Earlier on the morning of April 2, 1865, the Union VI Corps had shredded the lines of the Confederate Third Corps and, supported by the XXIV Corps, was by mid-morning in the process of rolling up Lee’s line toward Petersburg. Only the forts of the inner line, virtually unmanned, stood in their way. Fox sets the stage for the action without a lot of preliminaries and soon gets the to main action at Fort Gregg. The makeshift Confederate defense there was thrown together on the fly from Mississippi and North Carolina infantrymen and whatever other units could be found on short notice. It was always a forlorn hope, but any available time had to be bought with blood.
Fox, who has a history degree from Washington and Lee, has done an excellent job tracking down quite a number of unpublished primary sources on both sides and alternates between a tactical overview and the soldiers-eye perspective. Tactically it was a confused battle—the Confederates withdrew some artillery pieces early in the action that might have made a major difference (an action that no one would later take credit for) and the Union assaults were poorly organized and—even thought their numbers were overwhelming—delivered piecemeal. Even after gaining the moat around the fort the bluecoats were unable to climb the muddy parapet and the boys in gray repulsed several attempts. Eventually, the Union numbers, Confederate ammunition shortages, and a fatal weakness in the fort itself (an unfinished wall), led to its fall and the bloody aftermath in which the maddened attackers spared few of those inside. Many of the men who fought there considered it the most desperate fighting of their entire service.

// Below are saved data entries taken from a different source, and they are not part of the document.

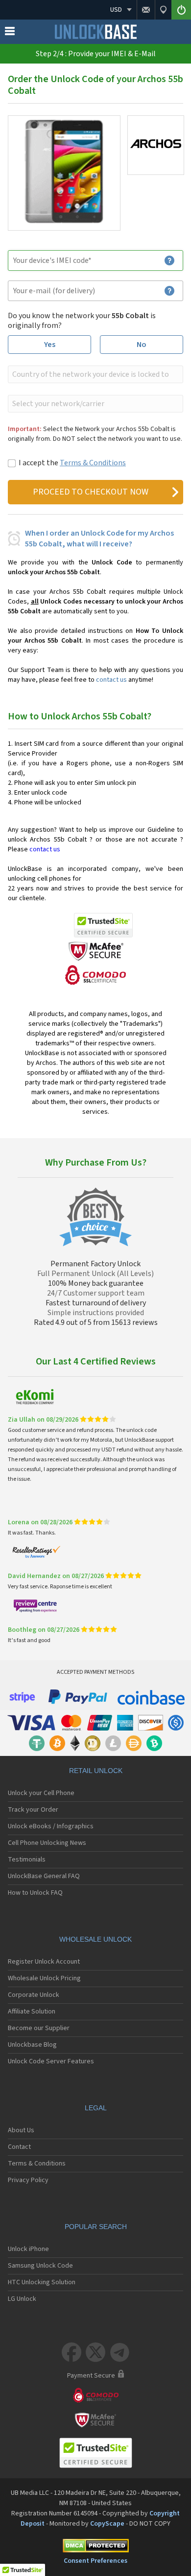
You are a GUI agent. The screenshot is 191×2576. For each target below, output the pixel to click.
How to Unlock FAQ (35, 1893)
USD (116, 10)
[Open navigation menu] (10, 33)
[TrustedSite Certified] (103, 925)
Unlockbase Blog (32, 2045)
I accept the (72, 462)
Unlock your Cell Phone (41, 1793)
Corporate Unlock (33, 1995)
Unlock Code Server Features (51, 2061)
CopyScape (107, 2524)
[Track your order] (163, 10)
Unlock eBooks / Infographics (51, 1826)
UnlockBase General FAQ (44, 1876)
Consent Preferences (95, 2561)
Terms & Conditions (93, 462)
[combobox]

The narrative moves swiftly and finishes in only 217 pages. The writing is tight and concise and though the prose sometimes veers toward the purple it never quite gets there, and as a historian Fox is scrupulously fair to both sides. There are several useful indexes including a driving tour, an order of battle (no small feat to sort out the mixed Confederate units), the casualties (811 Union, 413 Confederate), a listing of all the Confederate soldiers at Fort Gregg, and an examination of the controversial artillery withdrawal. There are copious footnotes and a useful index, and in all this handsome volume is a great example of the sort of polished, professionally done book that is coming out of some of the better small presses today. Highly recommended.